__WHAT IS NEEDED__.
Give the data again, word for word.

----

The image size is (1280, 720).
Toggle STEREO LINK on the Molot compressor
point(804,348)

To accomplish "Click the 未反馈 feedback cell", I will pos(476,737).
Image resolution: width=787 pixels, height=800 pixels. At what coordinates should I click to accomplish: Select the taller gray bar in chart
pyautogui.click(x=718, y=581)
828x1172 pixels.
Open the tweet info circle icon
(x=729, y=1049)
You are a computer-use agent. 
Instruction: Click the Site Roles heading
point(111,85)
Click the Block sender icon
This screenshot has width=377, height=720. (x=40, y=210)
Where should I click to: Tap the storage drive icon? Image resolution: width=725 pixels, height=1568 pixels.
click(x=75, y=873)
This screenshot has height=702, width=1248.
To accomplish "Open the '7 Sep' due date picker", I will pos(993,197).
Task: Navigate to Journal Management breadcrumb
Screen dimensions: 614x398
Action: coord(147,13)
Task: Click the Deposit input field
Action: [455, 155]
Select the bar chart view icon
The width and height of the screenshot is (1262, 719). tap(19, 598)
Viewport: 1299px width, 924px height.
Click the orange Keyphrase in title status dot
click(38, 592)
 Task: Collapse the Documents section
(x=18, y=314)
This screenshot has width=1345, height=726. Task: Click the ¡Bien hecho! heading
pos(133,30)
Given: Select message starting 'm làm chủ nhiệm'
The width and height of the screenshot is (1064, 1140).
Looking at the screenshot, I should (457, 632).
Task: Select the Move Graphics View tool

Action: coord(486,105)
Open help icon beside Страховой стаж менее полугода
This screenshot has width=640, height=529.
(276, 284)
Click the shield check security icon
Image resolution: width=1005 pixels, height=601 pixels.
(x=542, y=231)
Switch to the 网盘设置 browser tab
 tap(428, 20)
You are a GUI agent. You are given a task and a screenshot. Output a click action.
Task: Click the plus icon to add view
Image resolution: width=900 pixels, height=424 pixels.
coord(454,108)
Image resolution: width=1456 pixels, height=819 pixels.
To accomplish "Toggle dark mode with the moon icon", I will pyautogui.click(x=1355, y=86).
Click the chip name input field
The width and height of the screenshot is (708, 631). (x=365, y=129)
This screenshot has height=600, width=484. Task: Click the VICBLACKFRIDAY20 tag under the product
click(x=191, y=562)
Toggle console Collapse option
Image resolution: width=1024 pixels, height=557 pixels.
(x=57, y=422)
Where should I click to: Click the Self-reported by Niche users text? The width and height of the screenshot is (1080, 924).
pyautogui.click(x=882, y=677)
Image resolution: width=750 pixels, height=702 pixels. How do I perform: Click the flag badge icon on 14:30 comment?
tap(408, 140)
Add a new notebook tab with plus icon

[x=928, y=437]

----

__RESPONSE TO THE TASK__.
The image size is (1280, 720).
Toggle STEREO LINK on the Molot compressor
point(804,348)

To accomplish "Click the 未反馈 feedback cell", I will pos(476,737).
Image resolution: width=787 pixels, height=800 pixels. At what coordinates should I click to accomplish: Select the taller gray bar in chart
pyautogui.click(x=718, y=581)
828x1172 pixels.
Open the tweet info circle icon
(x=729, y=1049)
You are a computer-use agent. 
Instruction: Click the Site Roles heading
point(111,85)
Click the Block sender icon
This screenshot has width=377, height=720. (x=40, y=210)
Where should I click to: Tap the storage drive icon? Image resolution: width=725 pixels, height=1568 pixels.
click(x=75, y=873)
This screenshot has height=702, width=1248.
To accomplish "Open the '7 Sep' due date picker", I will pos(993,197).
Task: Navigate to Journal Management breadcrumb
Screen dimensions: 614x398
Action: coord(147,13)
Task: Click the Deposit input field
Action: [455, 155]
Select the bar chart view icon
The width and height of the screenshot is (1262, 719). tap(19, 598)
Viewport: 1299px width, 924px height.
Click the orange Keyphrase in title status dot
click(38, 592)
 Task: Collapse the Documents section
(x=18, y=314)
This screenshot has width=1345, height=726. Task: Click the ¡Bien hecho! heading
pos(133,30)
Given: Select message starting 'm làm chủ nhiệm'
The width and height of the screenshot is (1064, 1140).
Looking at the screenshot, I should (457, 632).
Task: Select the Move Graphics View tool

Action: coord(486,105)
Open help icon beside Страховой стаж менее полугода
This screenshot has width=640, height=529.
(276, 284)
Click the shield check security icon
Image resolution: width=1005 pixels, height=601 pixels.
(x=542, y=231)
Switch to the 网盘设置 browser tab
 tap(428, 20)
You are a GUI agent. You are given a task and a screenshot. Output a click action.
Task: Click the plus icon to add view
Image resolution: width=900 pixels, height=424 pixels.
coord(454,108)
Image resolution: width=1456 pixels, height=819 pixels.
To accomplish "Toggle dark mode with the moon icon", I will pyautogui.click(x=1355, y=86).
Click the chip name input field
The width and height of the screenshot is (708, 631). (x=365, y=129)
This screenshot has height=600, width=484. Task: Click the VICBLACKFRIDAY20 tag under the product
click(x=191, y=562)
Toggle console Collapse option
Image resolution: width=1024 pixels, height=557 pixels.
(x=57, y=422)
Where should I click to: Click the Self-reported by Niche users text? The width and height of the screenshot is (1080, 924).
pyautogui.click(x=882, y=677)
Image resolution: width=750 pixels, height=702 pixels. How do I perform: Click the flag badge icon on 14:30 comment?
tap(408, 140)
Add a new notebook tab with plus icon

[x=928, y=437]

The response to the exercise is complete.